新聞・雑誌・テレビの信頼度は高く、政治や宗教団体は低い
「世界価値観調査」(※)は世界の中で「日本人とはどんな国民か」を探る上で極めて重要な情報である。2020年3月に第7回目の結果が公表され、日本以外の世界各国についてもこのほど世界価値観調査の英文サイトに掲載された(調査時期:2017~2020年、日本は2019年)。
※世界数十カ国の大学・研究機関が参加し、共通の調査票で各国国民の意識を調べ相互に比較する調査。1981年から、また1990年からは、ほぼ5年ごとに実施。国ごとに全国の18歳以上の男女1000~2000サンプル程度の回収を基本とした個人単位の意識調査。
今回、本調査から取り上げるのは、「(国内のさまざまな)組織・制度に対する国民の信頼度」についてである。
図表1は、1995年から最新の2019年までの結果を時系列に掲げたものだ(2019年は前回調査の2010年で、これまでの2倍近くのインターバルとなっている点に留意いただきたい)。
2019年調査分で信頼度の高い組織・制度を順に掲げると、
2)警察(79%)
3)裁判所(78%)
4)新聞・雑誌(68%)
5)テレビ(65%)
6)大企業(47%)
7)行政(45%)
8)環境保護団体(44%)
9)国連(42%)
10)政府(40%)
11)労働組合(38%)
12)女性団体(35%)
13)国会(31%)
14)APEC(29%)
15)政党(26%)
16)宗教団体(8%)
※調査時の設問は、信頼している組織・制度を複数回答で選ぶというかたちではなく、信頼しているかどうかを各組織・制度について聞くというかたち。
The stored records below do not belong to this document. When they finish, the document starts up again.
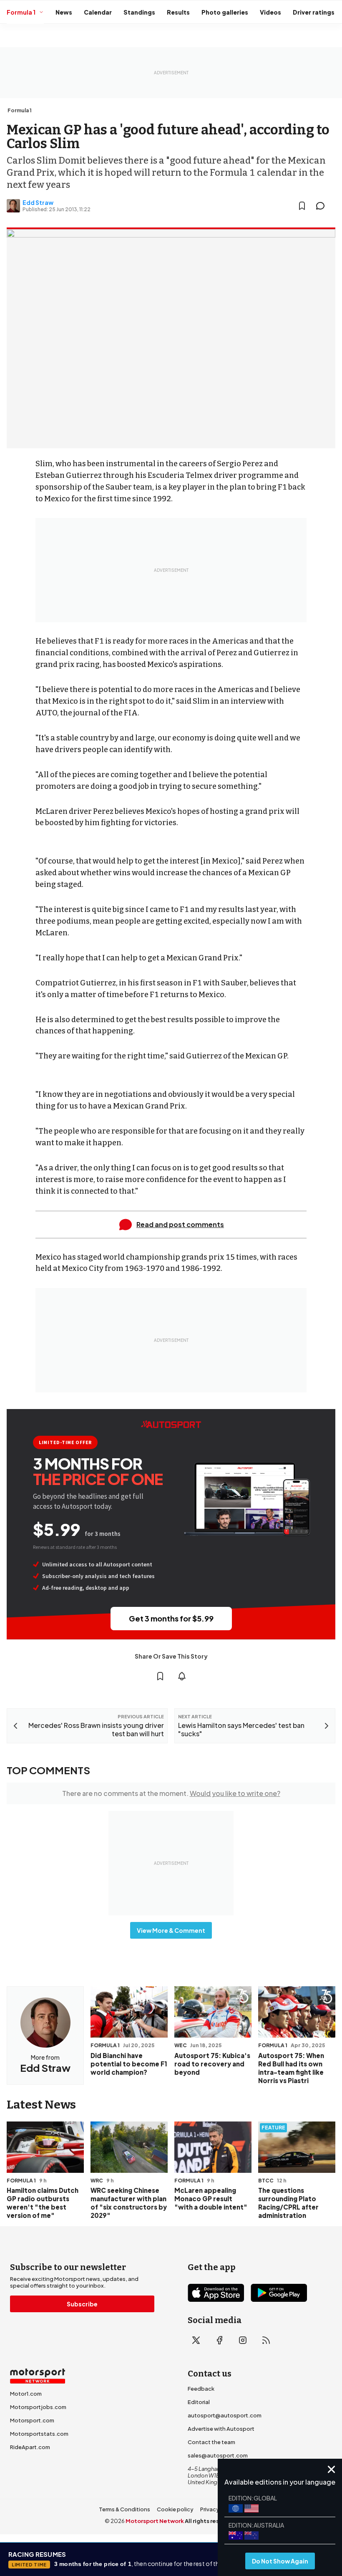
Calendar (98, 12)
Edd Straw (38, 202)
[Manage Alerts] (182, 1676)
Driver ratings (313, 12)
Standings (139, 12)
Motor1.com (26, 2393)
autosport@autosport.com (225, 2415)
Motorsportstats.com (39, 2433)
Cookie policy (175, 2509)
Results (178, 12)
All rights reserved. (211, 2521)
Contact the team (211, 2442)
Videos (270, 12)
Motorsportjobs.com (38, 2407)
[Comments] (322, 205)
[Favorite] (302, 205)
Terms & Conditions (124, 2509)
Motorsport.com (32, 2420)
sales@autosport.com (218, 2455)
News (63, 12)
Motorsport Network (155, 2521)
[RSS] (266, 2340)
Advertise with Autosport (221, 2428)
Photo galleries (224, 12)
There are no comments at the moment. (171, 1793)
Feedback (201, 2388)
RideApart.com (30, 2447)
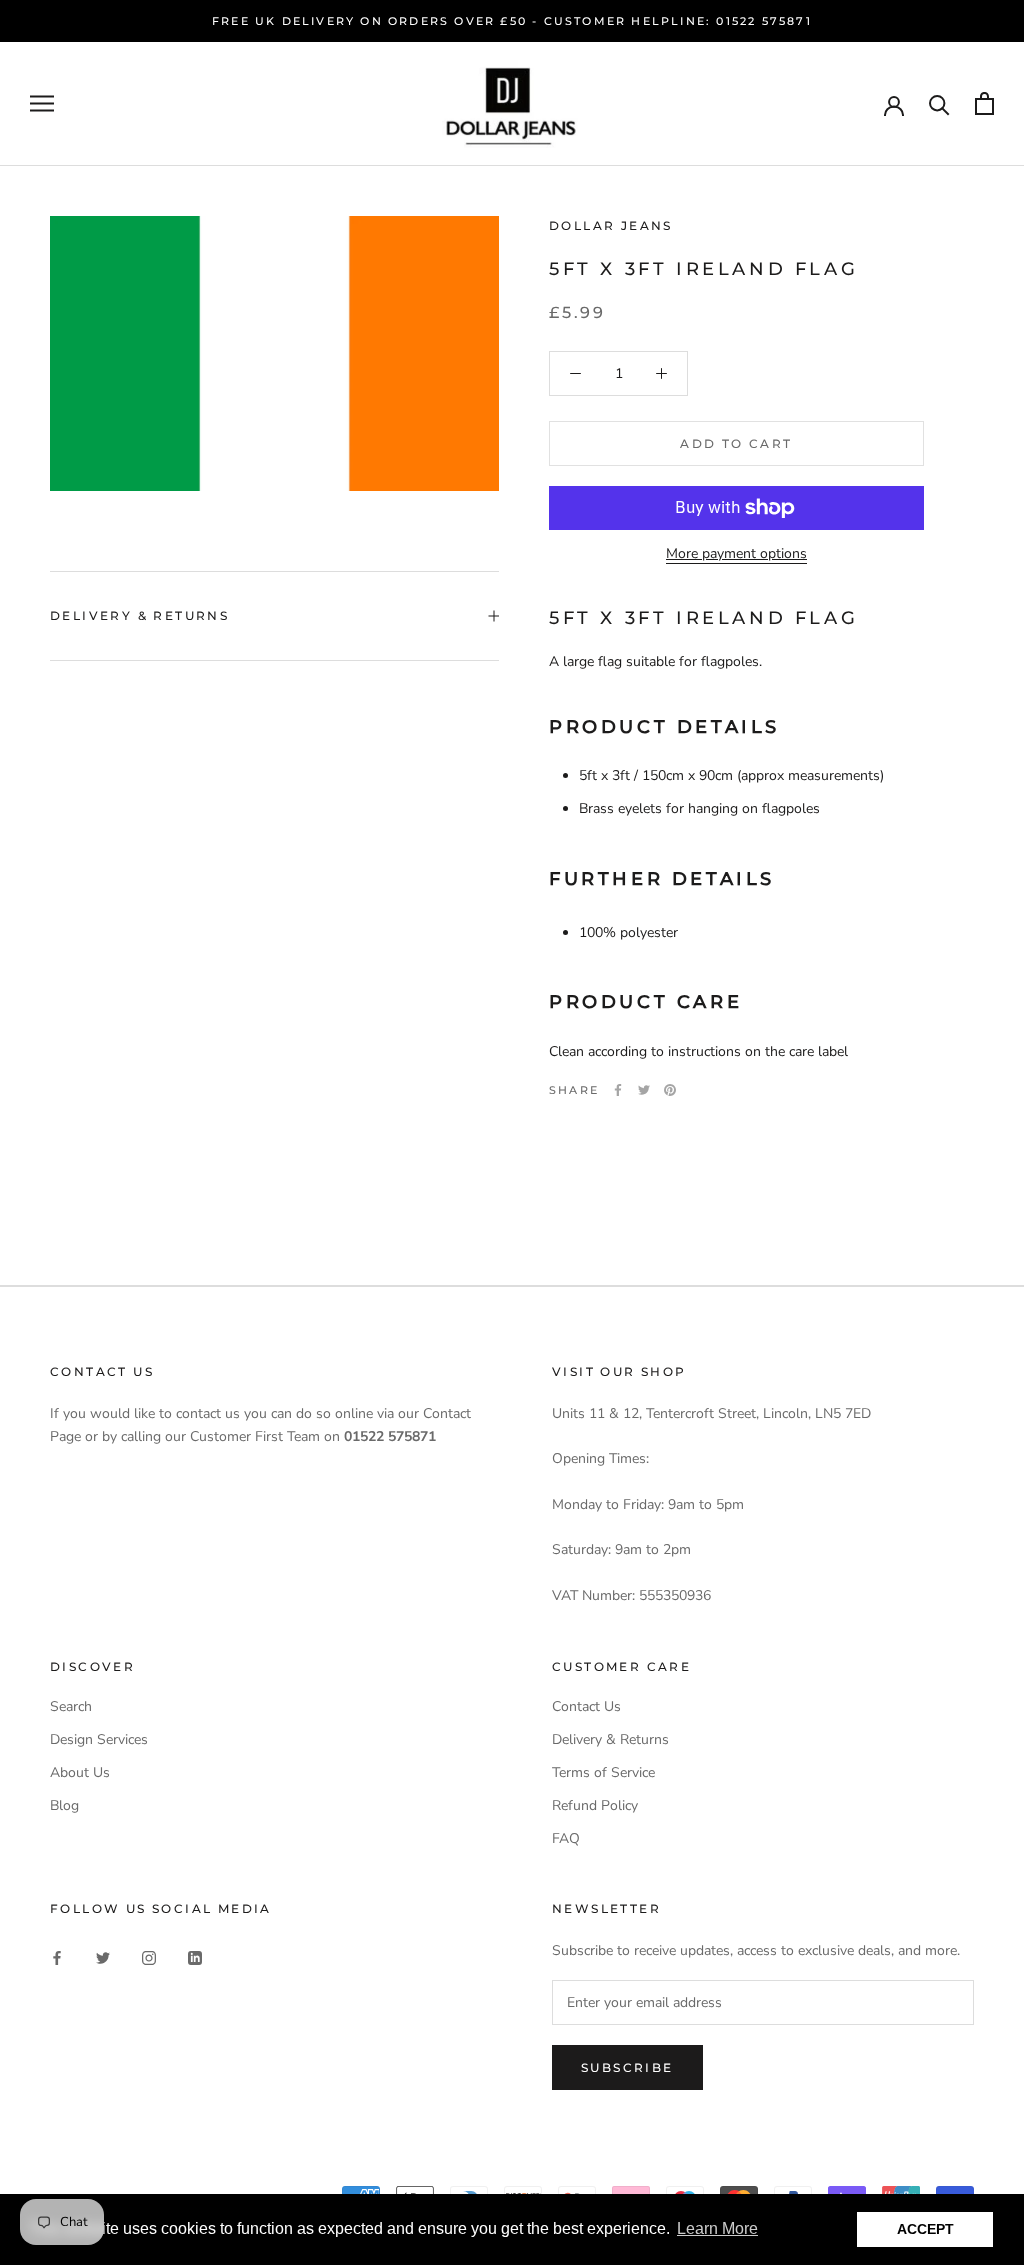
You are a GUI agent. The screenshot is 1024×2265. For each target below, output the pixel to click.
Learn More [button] (717, 2228)
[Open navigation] (42, 103)
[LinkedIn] (195, 1956)
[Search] (939, 103)
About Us (80, 1772)
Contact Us (586, 1706)
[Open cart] (984, 103)
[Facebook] (618, 1090)
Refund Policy (595, 1805)
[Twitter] (644, 1090)
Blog (64, 1805)
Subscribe (627, 2067)
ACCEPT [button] (925, 2229)
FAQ (566, 1838)
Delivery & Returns (139, 615)
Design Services (99, 1739)
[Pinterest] (670, 1090)
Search (71, 1706)
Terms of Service (603, 1772)
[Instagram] (149, 1956)
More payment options (736, 553)
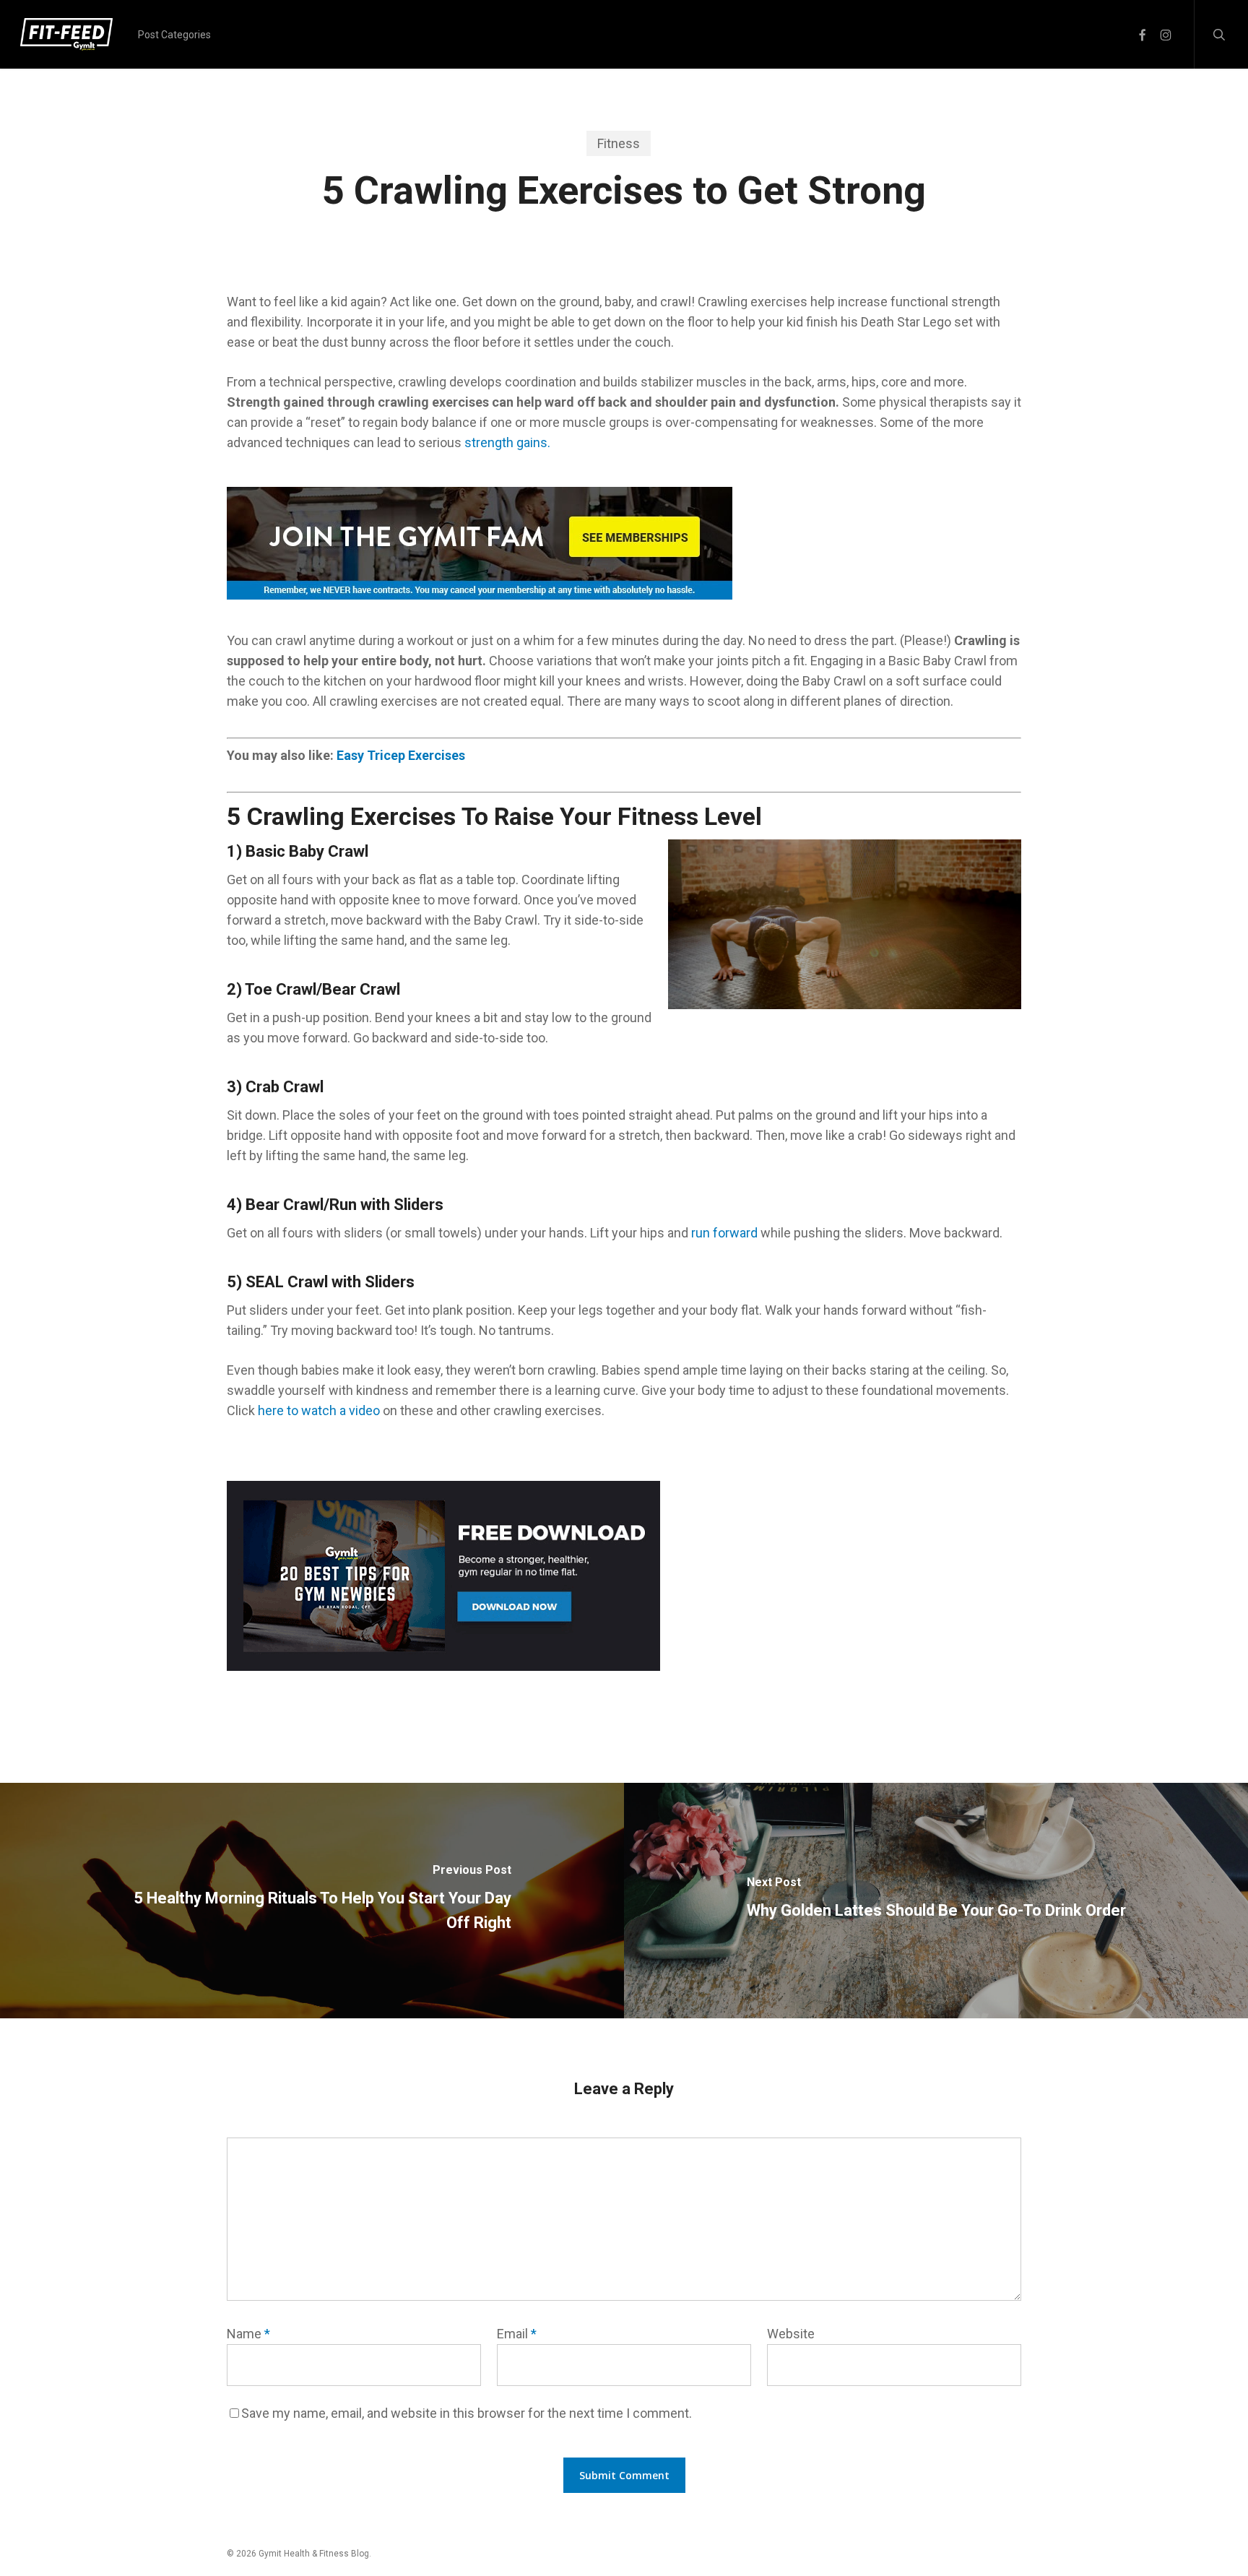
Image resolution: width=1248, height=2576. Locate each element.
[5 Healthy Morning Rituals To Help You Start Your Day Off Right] (312, 1900)
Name (248, 2333)
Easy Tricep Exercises (401, 755)
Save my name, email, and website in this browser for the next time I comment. (466, 2413)
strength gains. (507, 442)
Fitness (618, 143)
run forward (724, 1232)
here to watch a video (319, 1410)
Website (791, 2333)
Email (517, 2333)
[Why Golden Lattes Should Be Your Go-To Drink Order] (936, 1900)
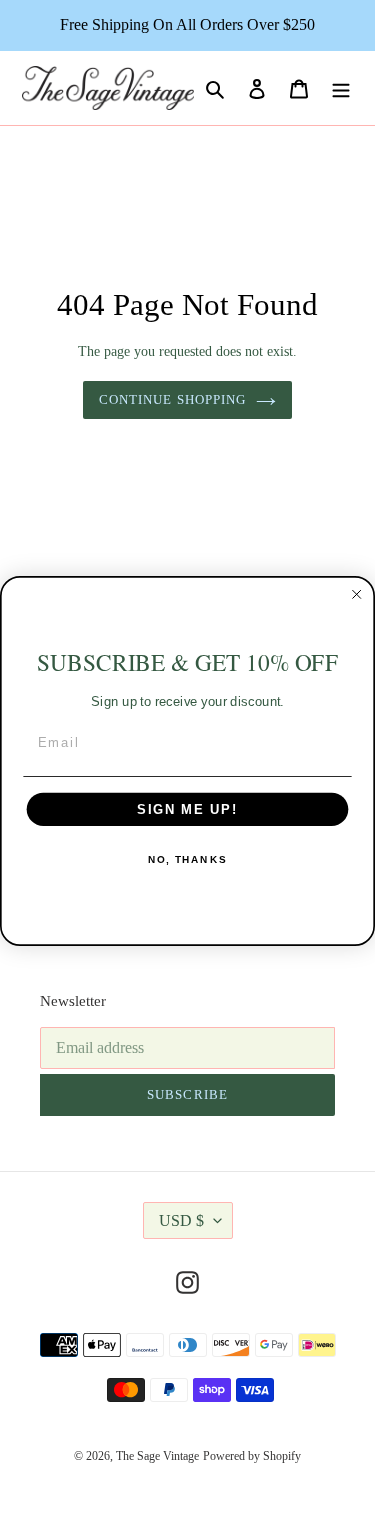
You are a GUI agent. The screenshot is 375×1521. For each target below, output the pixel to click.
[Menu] (341, 88)
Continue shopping (172, 399)
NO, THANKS (187, 859)
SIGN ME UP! (187, 809)
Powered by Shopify (252, 1456)
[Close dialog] (357, 594)
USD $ (181, 1220)
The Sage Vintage (157, 1456)
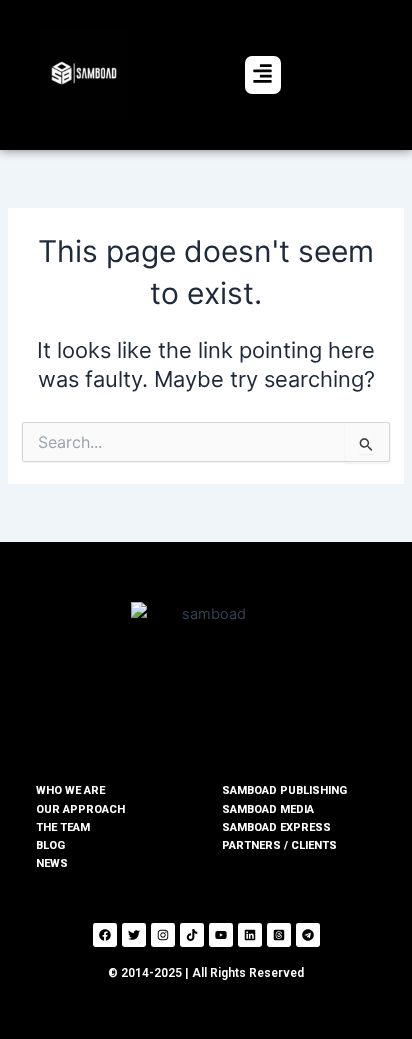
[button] (263, 75)
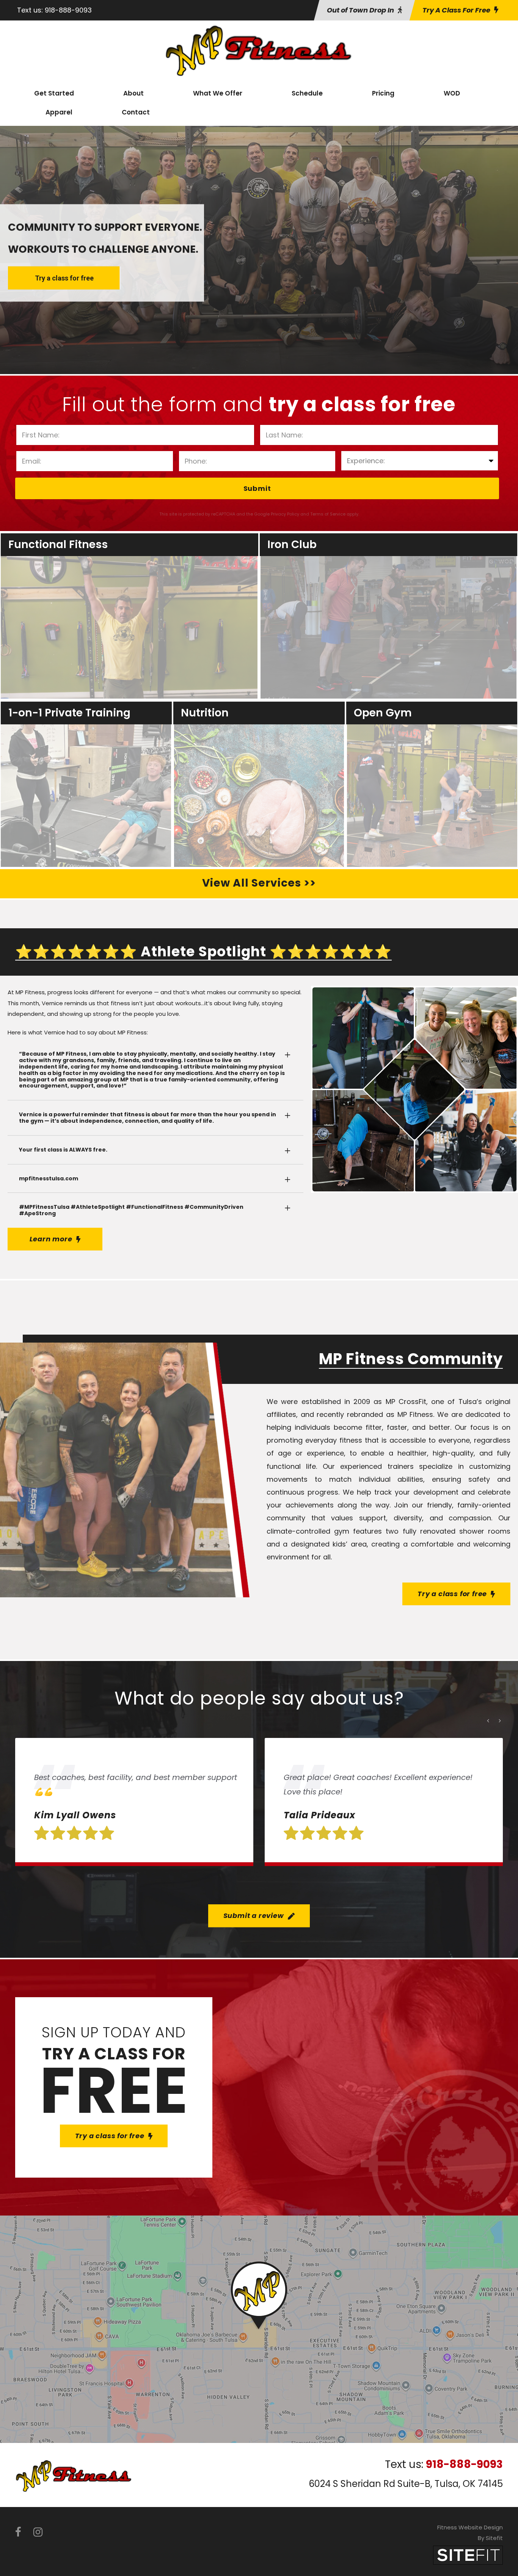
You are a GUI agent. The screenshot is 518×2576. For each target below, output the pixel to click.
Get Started (54, 93)
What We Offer (217, 93)
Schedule (307, 93)
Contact (136, 112)
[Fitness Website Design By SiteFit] (468, 2555)
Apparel (59, 112)
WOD (452, 93)
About (133, 93)
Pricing (383, 93)
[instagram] (37, 2532)
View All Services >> (259, 883)
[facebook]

ポイントは、各組織・制度に対する信頼度は年次によって変動が見られる中、新聞・雑誌とテレビは「高位安定」、宗教団体は「低位安定」が目立っているということだ。
新聞・雑誌やテレビなどマスコミに対する信頼度が高く、国会や政党などの政治分野、あるいは宗教団体に対する信頼度が低いという基本構造は、過去の調査と同じである。
短期政権が次々と入れ替わった時期の信頼度は低い
日本でマスコミに対する信頼度が高い理由についての私見は最後に述べる。ここでは、まず政治に関係する組織・制度に対する信頼度について考察してみよう。
国民の信頼度は、「行政」「政府」「国会」「政党」の順で数値が下がって(低くなって)おり、政治的な要素が強くなるほど信頼度が低くなることを示している。
また、これら政治的な色彩の強い組織・制度は、毎回の信頼度の変化パターンが相似形である点が目立っている。すなわち、1995年から2010年まで低迷を続け、その後2019年に一気に10%ポイント前後信頼度が回復している点が共通である。
劇場型政治といわれた小泉政権の後、2006年9月からの第1次安倍政権、および福田、麻生、鳩山、菅、野田と自民3内閣、民主3内閣の短期政権が次々と入れ替わり、政治への信頼度の低下傾向が止まらなかったが、2013年1月以降の第2次安倍政権は久方ぶりに長期的な安定政権を保持した。それが、政治的な組織・制度への信頼度も2010年時の調査に比べ2019年時に回復した背景にある。
行政、政府、国会、政党は、いずれも政治と関係する組織・制度なので、信頼度も連動して変化するのだと考えられる。